United States District Court, M.D. Louisiana

May 25, 2017




         This matter is before the Court on two Motions. The first is a Motion for Summary Judgment (Doc. 23) brought by the Plaintiff, Lisa Glover (“Glover”). One of the Defendants, Karen M. Leclere (“Karen”), filed an Opposition (Doc. 25). Glover filed a Reply (Doc. 29). Additionally, the other Defendants, David A. Leclere, II (“David”), Michael J. Leclere (“Josh”), and Daniel D. Holliday, as trustee of the David A. Leclere II Testamentary Trust, The Michael J. Leclere Testamentary Trust, and The Benjamin J. Leclere Inter Vivos Trust (“The Trusts”), joined Glover's Motion for Summary Judgment and submitted their own memorandum (Doc. 26).

         The second motion is a Motion for Attorney's Fees and Costs (Doc. 21) filed by the original Plaintiff-in-Interpleader, Transamerica Life Insurance Company (“Transamerica”). This Motion is unopposed.

         The Court's jurisdiction exists pursuant to 28 U.S.C. § 1335. Oral argument is unnecessary. For the reasons stated herein, Glover's Motion for Summary Judgment (Doc. 23) is GRANTED and Transamerica's Motion for Attorney's Fees and Costs (Doc. 21) is GRANTED.

         I. Background

         This case is about a dispute over the proceeds of David A. Leclere's (“the Decedent”) life insurance policy. This is essentially a dispute between the Decedent's fiancée and his children, on the one hand, and his ex-wife, on the other hand.

         Most of the facts giving rise to this case are not in dispute. In 1999, Transamerica issued a life insurance policy to the Decedent. In March 1999, the Decedent executed a beneficiary designation form which provided that the proceeds of the policy would be split between his wife and sons. In 2005, the decedent divorced his wife, Karen Leclere.

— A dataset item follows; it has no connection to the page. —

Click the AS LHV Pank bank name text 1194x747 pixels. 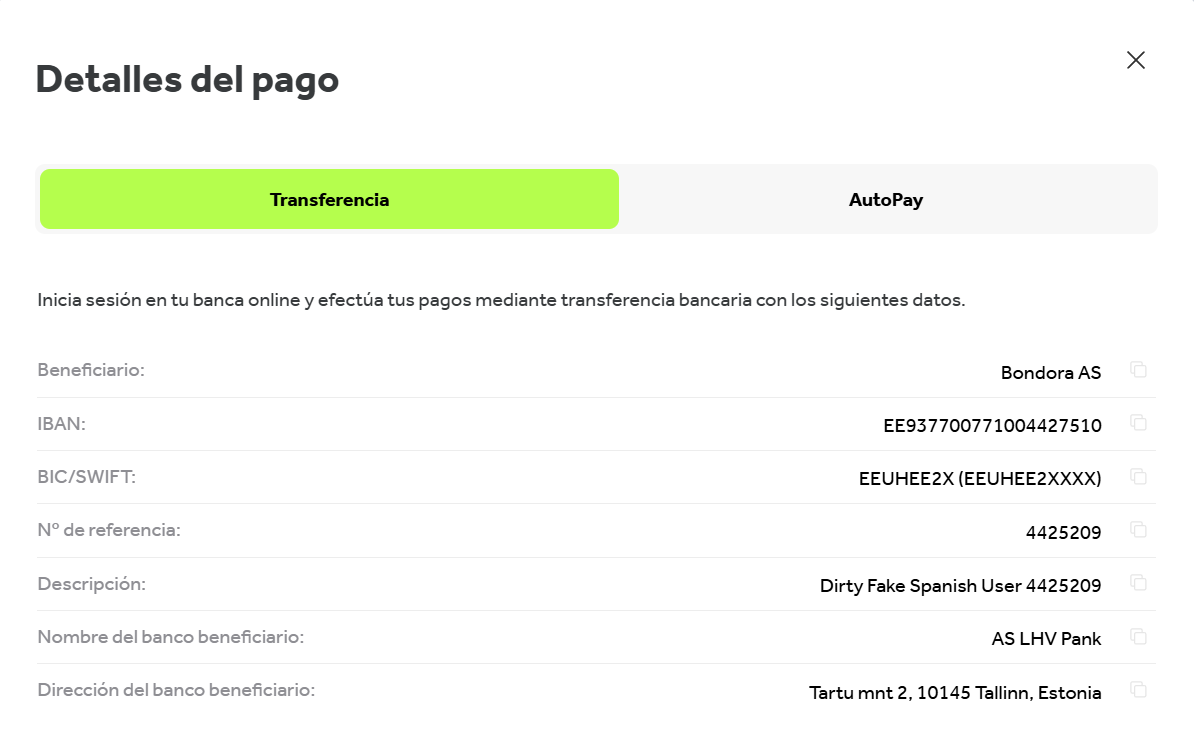tap(1046, 639)

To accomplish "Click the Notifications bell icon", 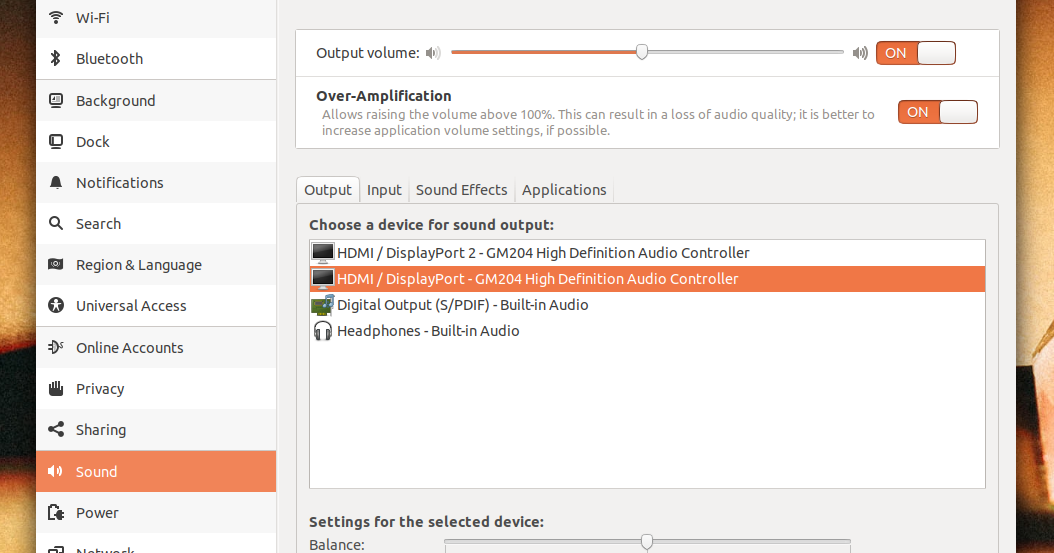I will click(x=56, y=183).
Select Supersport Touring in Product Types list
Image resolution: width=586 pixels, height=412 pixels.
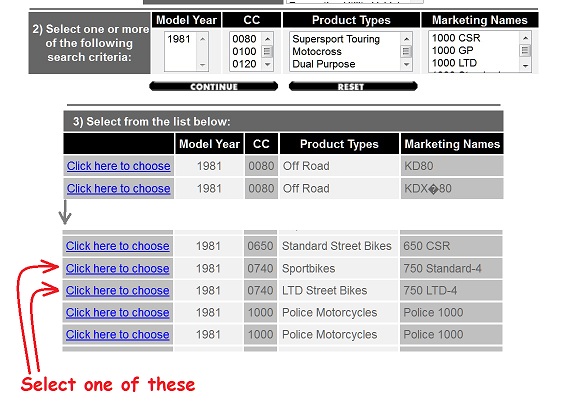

         In January 2010, the Decedent executed a new beneficiary designation form which provided that the proceeds were to be divided between different trusts set up for his sons. Notably, Karen had been removed as a beneficiary. Transamerica received this form but sent the Decedent a letter informing him that the new designations could not be processed because additional information was needed. The Decedent took no further action regarding the proposed January 2010 beneficiary change.

         In December 2014, the Decedent attempted to execute another beneficiary designation change. The form provided that the proceeds were to be distributed as follows: 30% to Lisa Glover (who was listed as the Decedent's fiancée on the form), 40% to the Benjamin Leclere Testamentary Trust, 15% to David A. Leclere II, and 15% to Michael Joshua Leclere. Notably, the change form submitted by the Decedent contained the following language: “A confirmation of the change will be mailed to the owner's address of record, unless one of the below options is selected. If there is more than one owner, please designate one email address or fax number. By selecting the email or fax option below, I understand that confirmation will not be sent in paper form.”[1] The Decedent then provided his contact e-mail address and initialed the language on the form providing that: “I would like confirmation of this change, or any questions related to the requested change, securely mailed to me at the email address provided below.”[2]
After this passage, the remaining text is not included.